At first we flew everyone. We rushed out the door to transfer unstable brain-injured patients to Balad with no consideration for the safety of the four-person aircrew or ourselves. Of special note, over 80% of these patients were Iraqi, not U.S. or Coalition Forces. We do not differentiate in the level of care rendered at the 10th CSH. Everyone gets whatever they need, to include $3,000-dollar medication or the benefits of a whole blood drive, with our staff as the donors. The criteria for transport are based upon the Glasgow Coma Scale (GCS). We also have the technology to electronically transmit computed tomography (CT) scans to our neurosurgical colleagues for advice. Any patient with a GCS of 7-12 is generally considered for transport. Patients with a GCS of 6 or lower and those with particularly devastating injuries are placed in our expectant category and receive supportive end-of-life care. Those patients with a GCS above 12 are monitored and do not receive neurosurgical intervention. The next step in the decision to transport is to consult the on-call surgeon, ED physician, and flight nurse. A group meeting takes place to discuss the pros and cons of each transfer. And, to the credit of our medical colleagues, most of them seriously consider the safety of launching a helicopter during daylight hours in a war zone. We have treated MEDEVAC crews for injuries here in Iraq and some have been lost to hostile action. I am relieved to say that we have had no MEDEVAC crew injuries during these 10 months of duty.
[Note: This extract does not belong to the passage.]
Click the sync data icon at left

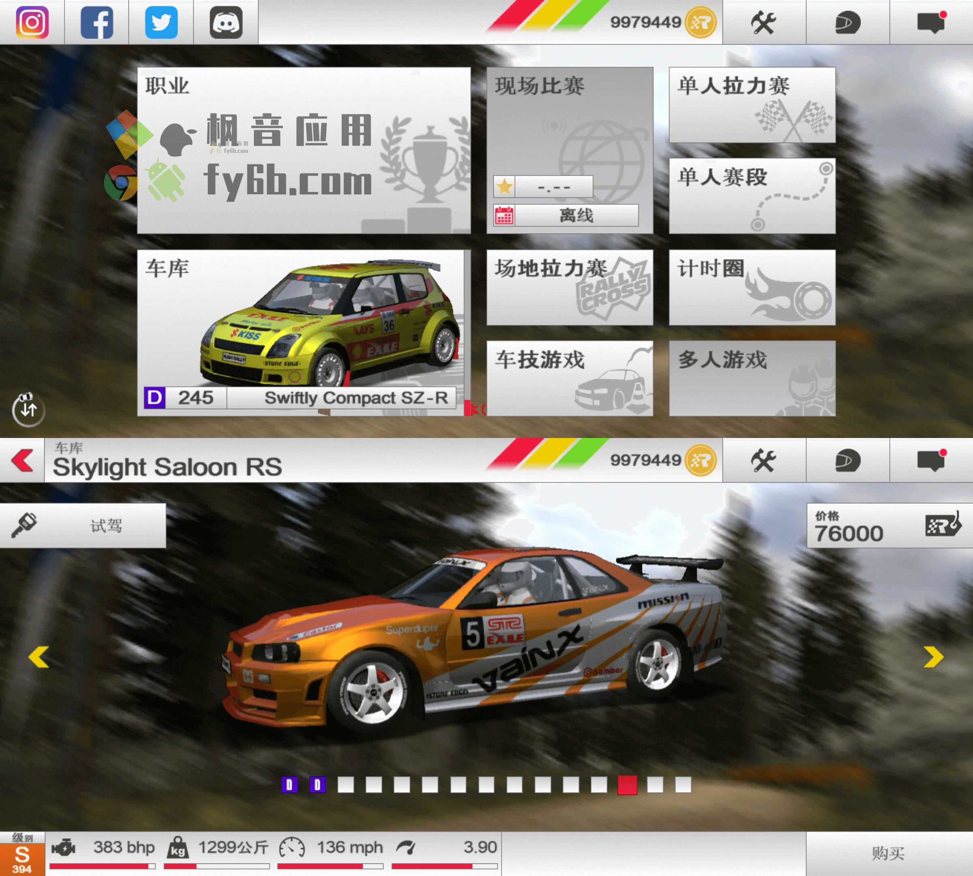[x=28, y=409]
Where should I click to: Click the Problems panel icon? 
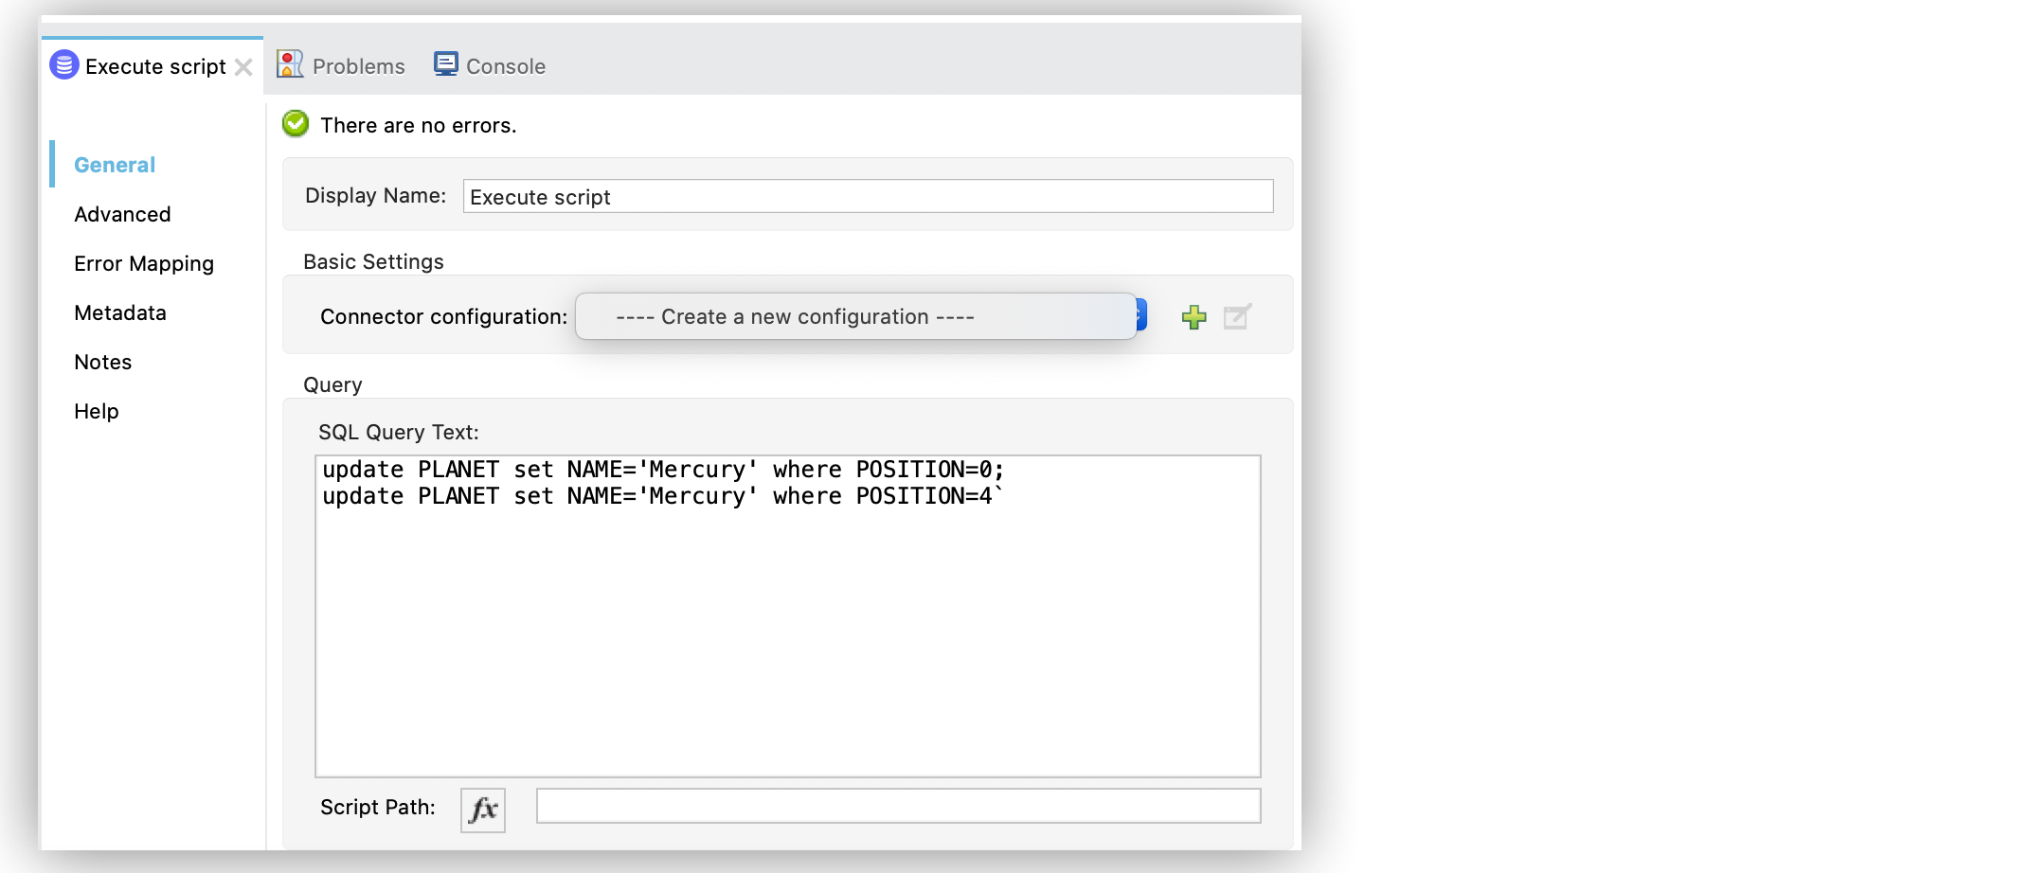(x=289, y=63)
Operational security is a variable with which civilian flight programs do not normally have to contend. Threats from both direct and indirect fire are common. On one particular transport we had to set the aircraft down in an unsecured area to await gunship support. On another run, the receiving facility was actively taking incoming mortar rounds while we were trying to land, thus requiring us to take evasive actions that doubled our flight time to 40 min. The decision to launch had been initially delayed because the security status was "red," meaning unable to fly. Later I asked our doctor why we had ultimately been approved to fly and he told me that the base was being mortared but that the status had been downgraded to "amber," so it was safe. All these decisions were made right in the middle of our own 30-patient mass casualty event.
From both a clinical and wartime perspective, the startup of a new flight program in the middle of a tour in Iraq was nothing short of phenomenal. Remarkably we accomplished a 100% success rate in the transfer of 95 casualties over 10 months with a staff of 12 registered nurses and 18 medics who had little or no flight, emergency, or neurosurgical critical care experience. It is phenomenal that they became proficient emergency care providers in the unexpected but necessary role of flight nurse in less than 30 days. They made split-second, independent decisions and implemented interventions that saved many lives. They often performed while unbuckled and out of their seats, totally without radio contact, and in 125-degree heat. The fact that a high level of patient care was maintained on these transports and that young nurses could step up to the challenges of wartime nursing are testaments to the true spirit of nursing.